Lukashenko has sought better relations with the West amid strained relations with traditional ally Russia. Brussels lifted sanctions, imposed over Lukashenko's human rights record, in 2016, but will weigh new measures this week.

Lithuania, Poland and Latvia jointly offered to mediate between Lukashenko and the protesters, and threatened sanctions at a European or national level if the offer was declined.

A former Soviet collective farm manager, the 65-year-old Lukashenko has ruled Belarus for more than a quarter of a century but faces increasing anger over his handling of the coronavirus pandemic, a sluggish economy and human rights.

Women dressed in white formed a human chain outside a covered food market in the capital Minsk, holding flowers in the air and chanting slogans, while a crowd also gathered outside a prison where protesters were being kept.

People cover themselves with flags, a symbol of opposition, as they gather in a street protesting the election results in Minsk, Russia.Credit:AP

"The core of all these so-called protesters today comprises people with a criminal history and the unemployed," he said at a government meeting on Wednesday.

Belarusian authorities earlier tied opposition leader Svetlana Tikhanovskaya's husband to a plot by suspected Russian mercenaries to destabilise the country ahead of the election.
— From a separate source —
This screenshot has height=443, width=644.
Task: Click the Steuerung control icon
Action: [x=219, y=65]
She denied the allegation in an interview with Reuters.

In Tuesday night's clashes, security forces beat some of the protesters, sometimes dragging people out of cars before attacking them.

United Nations human rights chief Michelle Bachelet condemned the detention of 6000 people, "including bystanders, as well as minors, suggesting a trend of massive arrests in clear violation of international human rights standards".
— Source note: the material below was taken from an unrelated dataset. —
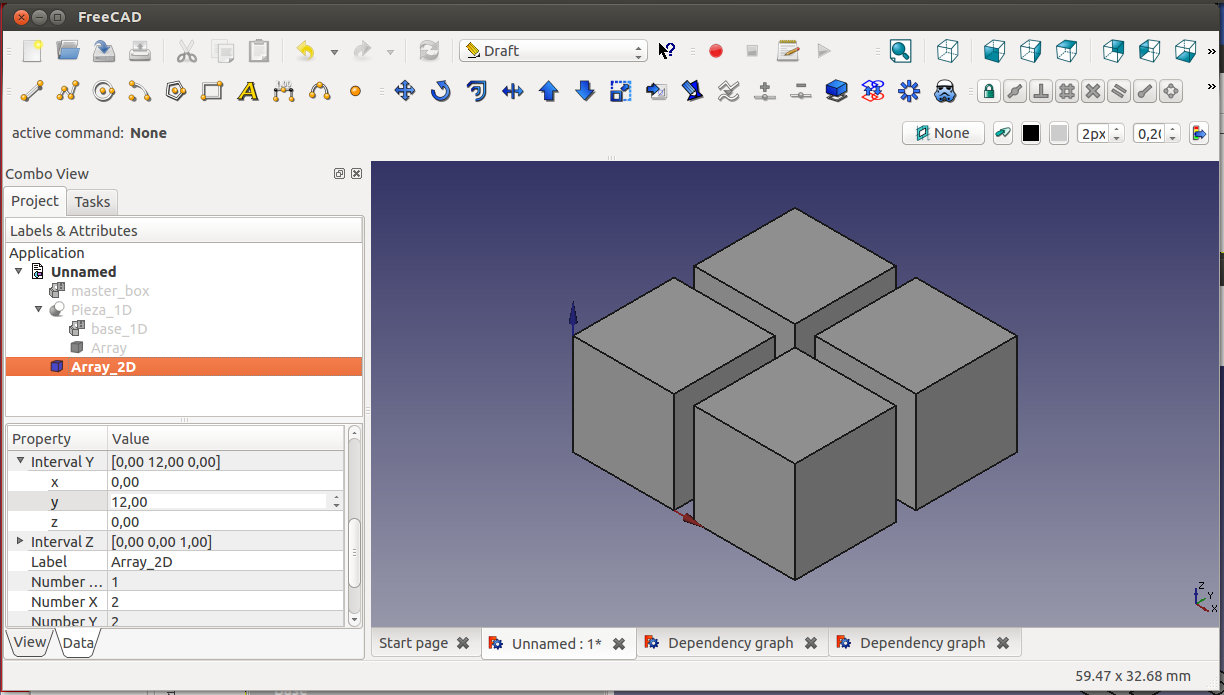The image size is (1224, 695).
Task: Select the Draft Circle tool
Action: (x=104, y=92)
Belarusian presidential candidate Svetlana Tikhanovskaya voting at a polling place in Minsk. She has now joined her children in Lithuania after becoming afraid for the family’s safety.Credit:Getty Images

Some of the detainees were lined up in a row on state television this week, looking subdued and promising not to engage in revolutionary activities.

State media also broadcast footage of a van in Minsk with Russian number plates saying it was packed with ammunition and tents.

Tracked down by Reuters, Valdemar Grubov, the van's owner, said he was a film producer and that the vehicle contained only his own personal effects.

Under pressure after a disputed election: Belarusian leader Alexander Lukashenko.Credit:AP

He said he had been unable to retrieve the van due to COVID-19 restrictions and was not involved in any alleged foreign plot.

Tikhanovskaya, a 37-year-old former English teacher who took on Lukashenko in the vote, has fled to neighbouring Lithuania to join her children there. She urged her compatriots not to oppose the police and to avoid putting their lives in danger.

Russian newspaper Moscow Komsomolets quoted a Russian scientist as saying Lukashenko’s children and grandchildren had flown to Turkey.

But the protests continued into the evening on Wednesday as thousands took to the streets of the capital.

"We are scared but what else can we do? We are not being aggressive. We are women standing here who also have a voice," said Minsk resident Zhenya. "We are scared of being arrested but we want to be heard."